Overseas, Paris Saint-Germain and Real Madrid both held moments of silence in their respective soccer games in honor of Bryant, with PSG’s fans even going so far as to display a banner bearing his likeness in-game. In addition, Neymar Jr. trained in a PSG jersey sporting Kobe Bryant’s name and No. 24. Antoine Griezmann, a French forward from Madrid’s other top-flight team, Atletico Madrid, trained in an actual L.A. Lakers jersey with Bryant’s name and No. 8 on display.

“He wanted everybody to be united when it came to sports,” said senior biology major, LaVada Talley. “He was about a global dynamic as far as everyone having a chance at the table. He was big on doing what he loved, and he loved basketball.”

Bryant’s story began when he was just a senior from Lower Merion High School in Ardmore, Pennsylvania, where he became a McDonald’s All-American and High School Player of the Year by both Naismith and Gatorade. Fresh off a state championship in Pennsylvania, he was drafted in 1996 by the Charlotte Hornets, who then traded him to the Los Angeles Lakers for center Vlade Divac.

He would go on to win five NBA championships, being named Finals MVP for two of those titles. He would become an NBA All-Star 18 times, becoming an All-Star Game MVP for four of those appearances. He was a member of the All-NBA First Team 11 times and was also All-NBA Defensive First Team nine times. He was a scoring champion twice. In 2008, he finally won an MVP award after 12 years in the NBA. He is fourth all-time in scoring with 33,643 points, and his numbers 8 and 24 are retired by the Los Angeles Lakers. He has also achieved mainstream Hollywood acceptance when he won the Academy Award for Best Animated Short Film for his “Dear Basketball.”

Some Roosevelt students said they were greatly influenced by the life and the legacy of Bryant. “The whole ‘Mamba Mentality,’ of being a beast out on the court but also being a beast in life made him the [greatest of all time]. He was everything,” Talley said.

“He was an important figure in everyone’s life,” said Brian Kern, a junior marketing major and basketball player at Roosevelt. “He portrayed hard work and dedication to your craft. To me, next to LeBron and Jordan, he was the next thing, with the same type of game.”
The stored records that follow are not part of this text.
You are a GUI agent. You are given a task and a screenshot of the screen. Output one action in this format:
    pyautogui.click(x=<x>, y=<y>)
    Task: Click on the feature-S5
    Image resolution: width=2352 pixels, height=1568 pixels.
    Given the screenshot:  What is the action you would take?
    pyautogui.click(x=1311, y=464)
Roosevelt students even discussed their many favorite memories of Bryant’s career.

“His 81-point game, or his last game…” said Andrew Veon, senior forward on the Roosevelt men’s basketball team who dons No. 24 — the same number Bryant wore during the back end of his career. “I remember watching Game seven of the 2010 NBA Finals, there’s a ton of them.”

Talley’s favorite memories came after Bryant’s playing career where he began coaching his daughter, Gianna, and her basketball teams. “Watching him coach his daughter, Gigi, he was a big advocate for women’s sports and WNBA,” Talley said. “Watching him coach was even better than watching him play. They always asked him when he was going to have a boy toward his legacy and he was like ‘you know I got my daughter right here.’”

“A lot of people grew up idolizing Kobe and his work ethic,” Veon said. “The person he was off the court too played a big impact in a lot of people’s lives.”